- [What you will do]
1. Would you quote the comment thread word for word, beginning at "dataworth - 3" and stopping after "before. I like it."?
2. Answer these from the comment thread:
(a) Which site does davidkpiano say it looks like?
(b) What error message does aitchnyu's Kilocode give?
(c) What is prunrCloud's only concern?

- [Passage to read]

_ _ _ _ _ _ _

Is the editor/composer separate from the runtime?

If I build a workflow in the visual editor, can I use that same flow inside my own app just by using the runtime/engine? Or is it mainly tied to the Statewright platform and Claude Code plugin?

I’m wondering if the runtime can be used as a standalone piece to power apps I build.

aitchnyu - 2 days ago

My Kilocode has error messages like "you have called edit for a file you have not read". Did you make an evolved version of this?

prunrCloud - 3 days ago

Really interesting approach. My only concern would be how much flexibility gets lost when workflows become too rigid. Curious how it performs on tasks that require more creative exploration.

dataworth - 3 days ago

Visualizing agentic problem solving is a really cool concept. Feels like something I’ve seen on TV or something before. I like it.

davidkpiano - 4 days ago

Pretty cool. Looks like stately.ai but catered towards agentic state machine workflows. Really interesting!

_ _ _ _ _ _ _

- [Entries shown]
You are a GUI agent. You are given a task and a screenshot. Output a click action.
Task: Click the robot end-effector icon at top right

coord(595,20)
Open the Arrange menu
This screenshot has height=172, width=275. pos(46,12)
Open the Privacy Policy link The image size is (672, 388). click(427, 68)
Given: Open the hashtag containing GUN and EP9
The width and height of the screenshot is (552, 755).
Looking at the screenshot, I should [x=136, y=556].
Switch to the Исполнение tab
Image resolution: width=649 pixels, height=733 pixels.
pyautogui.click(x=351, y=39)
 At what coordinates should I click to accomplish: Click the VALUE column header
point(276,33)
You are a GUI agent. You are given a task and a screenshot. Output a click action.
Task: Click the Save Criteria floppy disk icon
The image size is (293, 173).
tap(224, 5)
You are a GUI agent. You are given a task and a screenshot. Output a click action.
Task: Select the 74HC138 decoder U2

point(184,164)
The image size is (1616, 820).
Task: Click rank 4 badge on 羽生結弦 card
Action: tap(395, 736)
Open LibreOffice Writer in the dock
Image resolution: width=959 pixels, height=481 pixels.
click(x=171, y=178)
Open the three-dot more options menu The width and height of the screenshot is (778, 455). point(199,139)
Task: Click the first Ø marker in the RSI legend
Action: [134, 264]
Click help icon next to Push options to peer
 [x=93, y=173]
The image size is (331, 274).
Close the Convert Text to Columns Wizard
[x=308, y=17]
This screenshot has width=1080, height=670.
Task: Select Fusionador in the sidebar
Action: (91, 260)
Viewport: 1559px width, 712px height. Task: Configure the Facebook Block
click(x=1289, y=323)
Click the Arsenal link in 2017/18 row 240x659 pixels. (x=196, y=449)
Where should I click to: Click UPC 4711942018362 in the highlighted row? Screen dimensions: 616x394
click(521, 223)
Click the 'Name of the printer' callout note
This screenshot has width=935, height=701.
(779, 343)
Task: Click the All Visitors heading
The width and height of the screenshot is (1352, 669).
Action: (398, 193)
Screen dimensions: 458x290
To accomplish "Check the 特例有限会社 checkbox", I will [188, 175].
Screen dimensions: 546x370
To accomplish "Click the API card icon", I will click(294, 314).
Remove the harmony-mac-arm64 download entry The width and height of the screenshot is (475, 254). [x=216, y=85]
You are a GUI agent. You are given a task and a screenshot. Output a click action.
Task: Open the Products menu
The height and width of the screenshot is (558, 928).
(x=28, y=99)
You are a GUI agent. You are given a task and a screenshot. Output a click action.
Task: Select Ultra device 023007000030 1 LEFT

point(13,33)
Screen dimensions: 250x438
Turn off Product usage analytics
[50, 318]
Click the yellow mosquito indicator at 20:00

_ _ _ _ _ _ _

- [Your written answers]
1.
dataworth - 3 days ago

Visualizing agentic problem solving is a really cool concept. Feels like something I’ve seen on TV or something before. I like it.

2.
(a) stately.ai
(b) "you have called edit for a file you have not read"
(c) How much flexibility gets lost when workflows become too rigid